##### Data provided

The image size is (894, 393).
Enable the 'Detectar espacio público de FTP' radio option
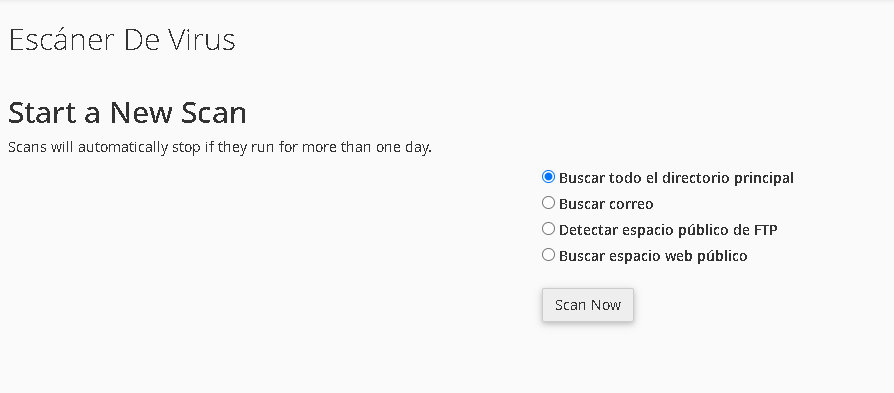click(548, 229)
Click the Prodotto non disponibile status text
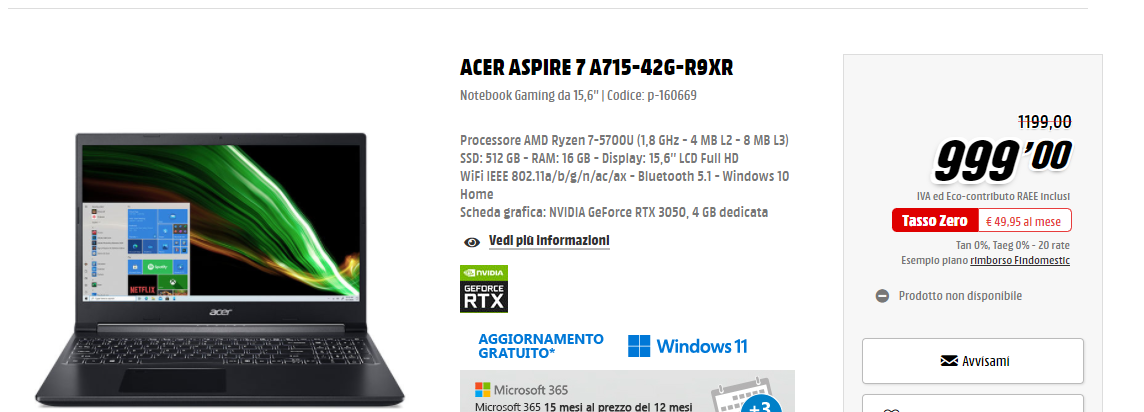Screen dimensions: 1144x412 (x=960, y=296)
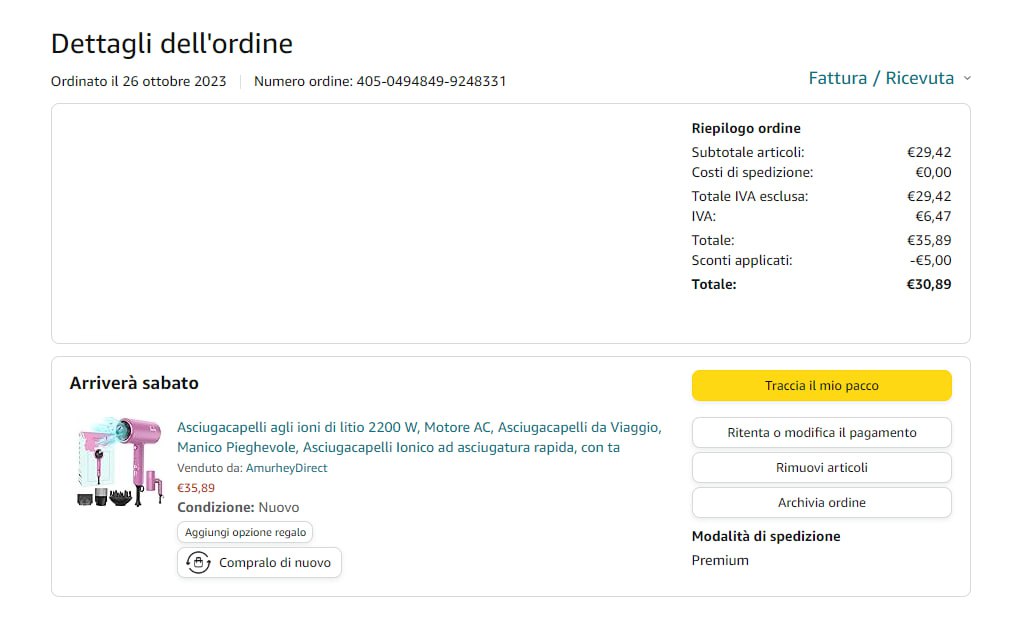This screenshot has width=1026, height=618.
Task: Expand the Fattura / Ricevuta chevron arrow
Action: [x=967, y=79]
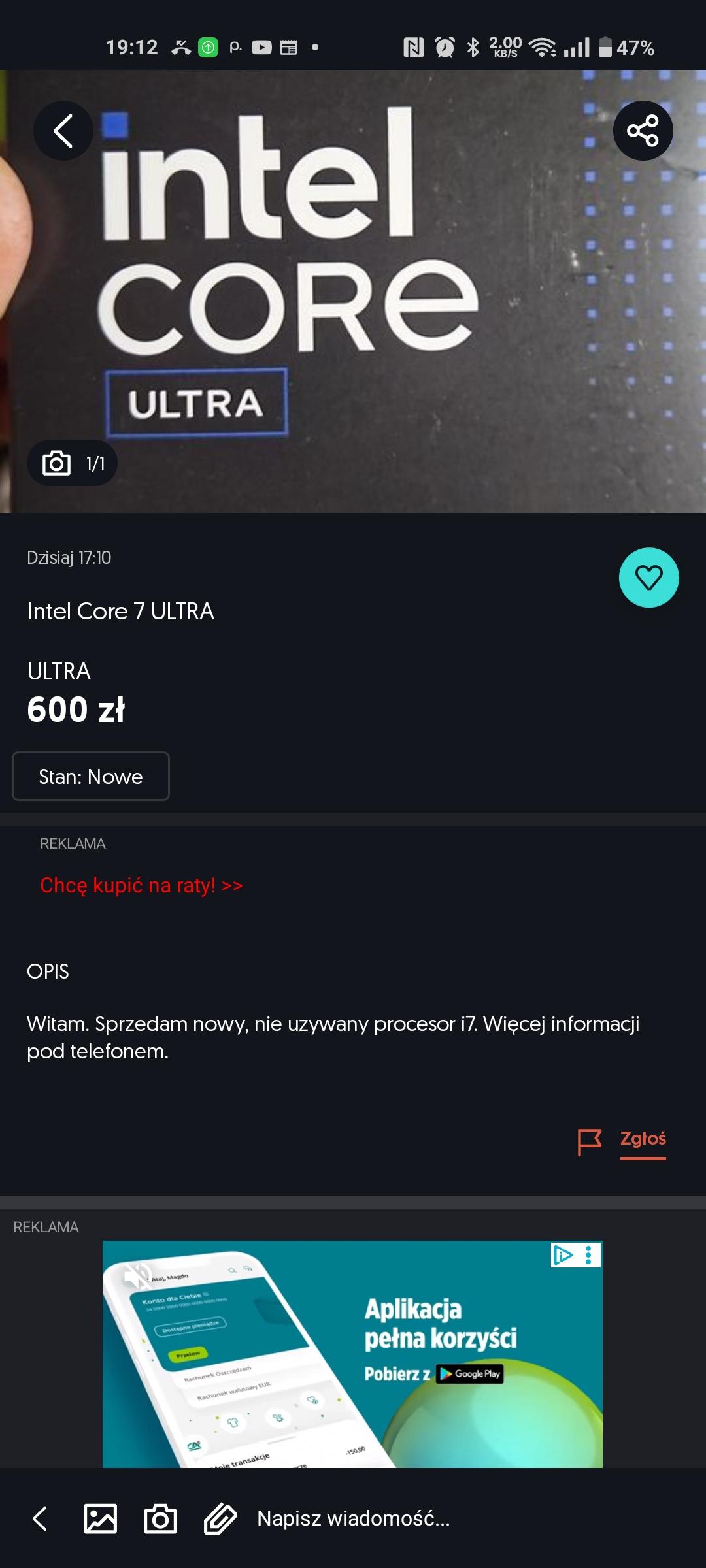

##########

Aside from its pictures, the listing must be given again in full, exactly as it appears.

= Task output =
The image size is (894, 393).
Enable the 'Detectar espacio público de FTP' radio option
click(548, 229)
Click the Prodotto non disponibile status text
Screen dimensions: 1144x412 (x=960, y=296)
This screenshot has width=1026, height=618.
Task: Expand the Fattura / Ricevuta chevron arrow
Action: [x=967, y=79]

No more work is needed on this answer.